Embora o período legal de campanha já tenha sido finalizado, o país foi tomado hoje por uma série de anúncios conclamando a população a participar das eleições com calma e tolerância.
É esperado um grande comparecimento às urnas, com 91% dos 130 milhões de eleitores elegíveis já registrados para este que está sendo considerado o pleito mais livre do país em 44 anos.
Durante todo o dia de hoje, a televisão indonésia apresentou pelo menos uma dúzia de anúncios diferentes tentando assegurar as pessoas de que as eleições serão justas.
Um desses anúncio mostrava pessoas com fitas cinzas sobre a boca com a seguinte mensagem: "Agora é o tempo para falar".
A grande maioria dos indonésios nunca votou em eleições verdadeiramente livres. O único pleito aberto ocorreu em 1955, logo depois de o país se tornar independente. E as eleições subsequentes foram amplamente manipuladas para assegurar a vitória de candidatos governamentais.
Nessas eleições, os indonésios estarão renovando 462 das 500 cadeiras do Parlamento. O restante da representação é reservado para indicações do Exército. Os novos legisladores, então, se unirão a 200 pessoas nomeadas pelo governo para escolher um novo presidente para o país em novembro.
A campanha desse ano, embora tenha sido considerada pacífica pelo governo, registrou várias casualidades.
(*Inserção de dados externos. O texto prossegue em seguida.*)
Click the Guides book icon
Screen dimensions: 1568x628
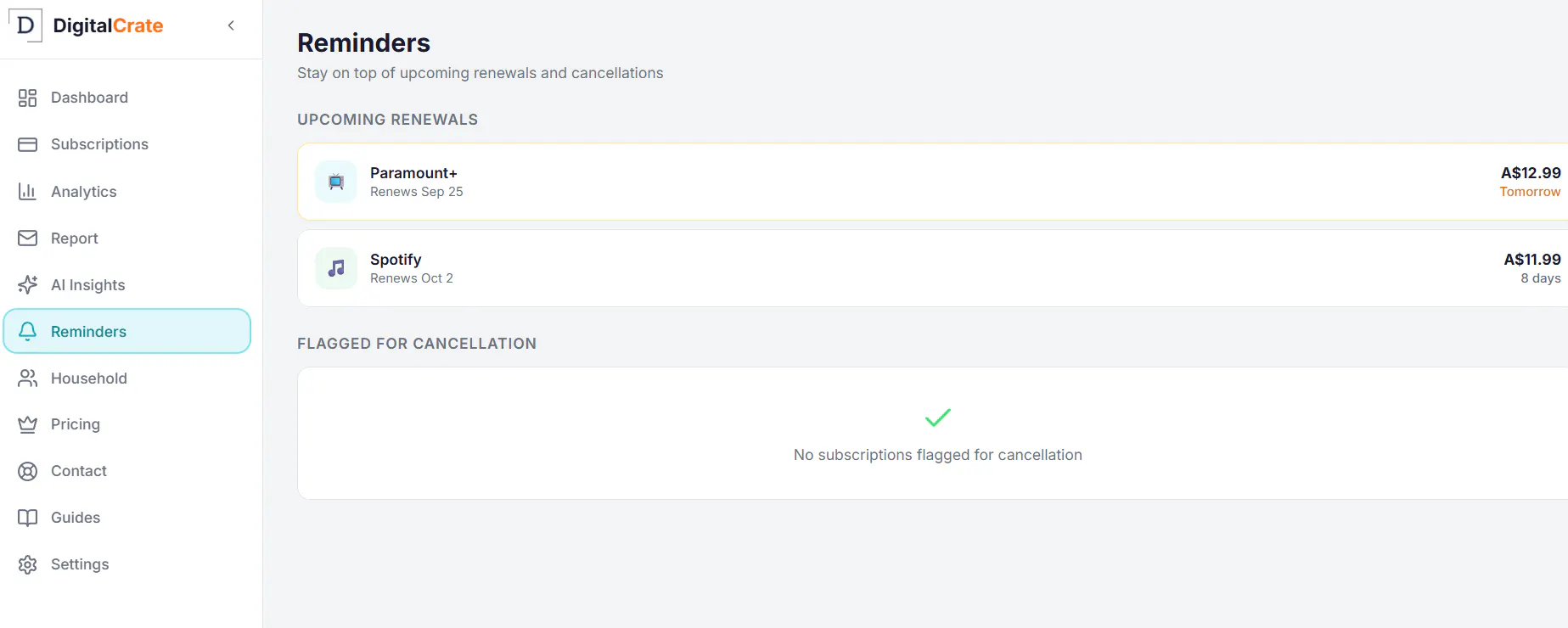[x=27, y=518]
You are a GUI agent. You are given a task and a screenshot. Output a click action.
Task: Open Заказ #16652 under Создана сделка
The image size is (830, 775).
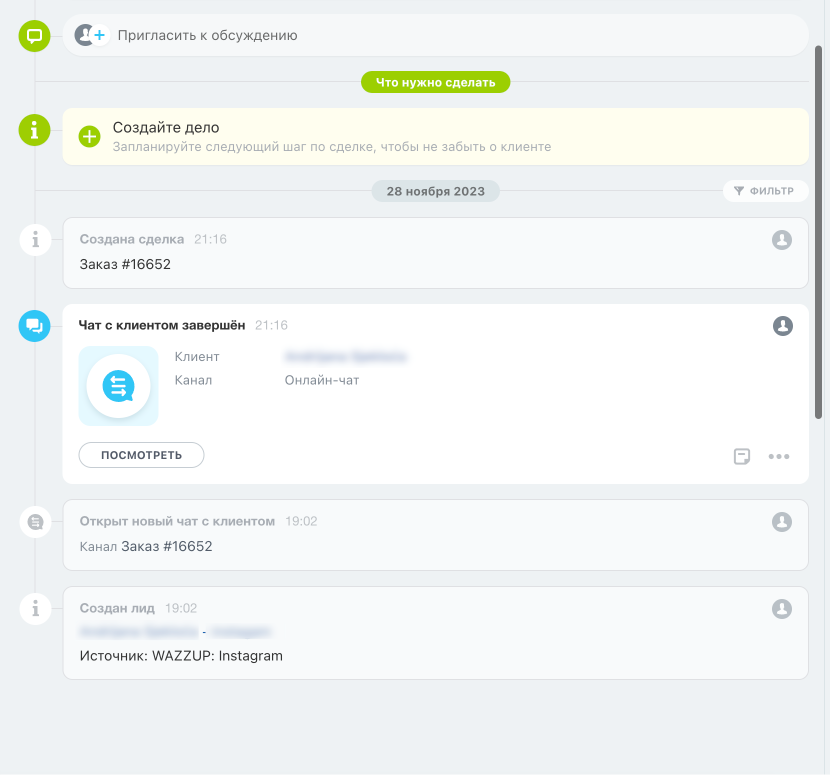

Pela própria conta do governo, mais de 100 pessoas morreram na segunda-feira, a maioria em acidentes de trânsito enquanto viajavam para comícios.
Na problemática província de Aceh, várias pessoas morreram em ataques de separatistas muçulmanos, que se opõem às eleições de segunda-feira e lutam pela realização de um referendo sobre a independência da região.
Centenas de monitores estrangeiros, incluindo o ex-presidente norte-americano Jimmy Carter, estão no país para auxiliar e fiscalizar centenas de milhares de voluntários indonésios que trabalharão nas eleições.
Megawati Sukarnoputri, cujo Partido Democrático Indonésio para Luta, segundo as pesquisas, deverá sair vencedor nas eleições, conclamou seus partidários a fiscalizarem as urnas e as estações de contagem de votos para evitar fraudes.
Os primeiros resultados das eleições de amanhã deverão ser conhecidos de 24 horas a 36 horas depois do fechamento das urnas.